If the answer to any of these is "yes" then terminal multiplexing may help!
First, we need to delve a little deeper into some of the problems we are trying to solve.
Why do my remote processes die when my SSH connection dies/hangs?
(Skip over this section if you want!)
Every process (bar the systemd process or init process with a process ID of 1) has a parent process. If a process is sent a signal telling it to cleanly terminate (or 'hang up') then typically its child processes will be told to do the same.
When you SSH to a remote machine, the SSH service on that machine creates a shell for you within which you can run commands.
To illustrate, here I logged into a server and used the pstree program to view the tree of child-parent relationships between processes. Notice in the excerpt shown below that the SSH service (sshd) has spawned a (bash) shell process for my SSH session, which in turn has spawned my pstree process:
[will@acai ~]$ ssh sharc ... [will@sharc-login1 ~]$ pstree -a systemd --switched-root --system --deserialize 21 ... ├─sshd -D │ └─sshd │ └─sshd │ └─bash │ └─pstree -a ...

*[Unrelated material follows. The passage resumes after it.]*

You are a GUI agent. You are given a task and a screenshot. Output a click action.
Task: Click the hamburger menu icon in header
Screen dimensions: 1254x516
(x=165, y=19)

So if the SSH service decides that your connection has timed out then it will send a signal to bash process were to die then any child processes started by that bash process would also die.
If the remote servers you work with are primarily High-Performance Computing (HPC) clusters running scheduling software such as Grid Engine then you have a simple, robust way of ensuring that the sucess of your processes doesn't depend on the reliability of your connection to the clusters: submit your work to the scheduler as batch jobs. There are many other benefits to submitting batch jobs over using interactive sessions when using such clusters but we won't go into those here.
However, what do you do when there is no HPC-style scheduling software availble?
- You could run batch jobs using much simpler schedulers such as at for one-off tasks or cron or systemd Timers for periodic tasks.
- You could prefix your command with nohup (no hang up) to ensure it continues running if the parent process tells it to hang up.
Neither of these allow you to easily return to interactive sessions though. For that we need terminal multiplexers.
A brief guide to the tmux Terminal Multiplexer
Detaching and reattaching to sessions
- Starting up a server process on-demand, which then spawns a shell. The server process is configured not to respond when being told to hang up so will persist if is started over a SSH connection that subsequently hangs/dies.
- Starting up a client process that allows you to connect to that server and interact with the shell session it has started
- Using key-bindings to stop the client process and detatch from the server process.
- Using command-line arguments to allow a client process to (re)connect to an existing server process
Here we look at demonstrating the above using tmux. I recommend tmux over GNU Screen as the documentation is clearer and it makes fewer references to legacy infrastructure. Plus, it is easier to google for it! However, it may use more memory (true for older versions).
Let's create and attach to a new tmux session, start a long-running command in it then detach and reattach to the session:
where <prefix> is Control and b by default. Here <prefix> d means press Control and b then release that key combination before pressing d.
In this case we started tmux on the local machine. tmux is much more useful though when you start it on a remote machine after connecting via ssh.
Windows (like tabs)
What else can we do with terminal multiplexers? Well, as the name implies, they can be used to view and control multiple virtual consoles from one session.
A given tmux session can have multiple windows, each of which can contain multiple panes, each of which is a virtual console!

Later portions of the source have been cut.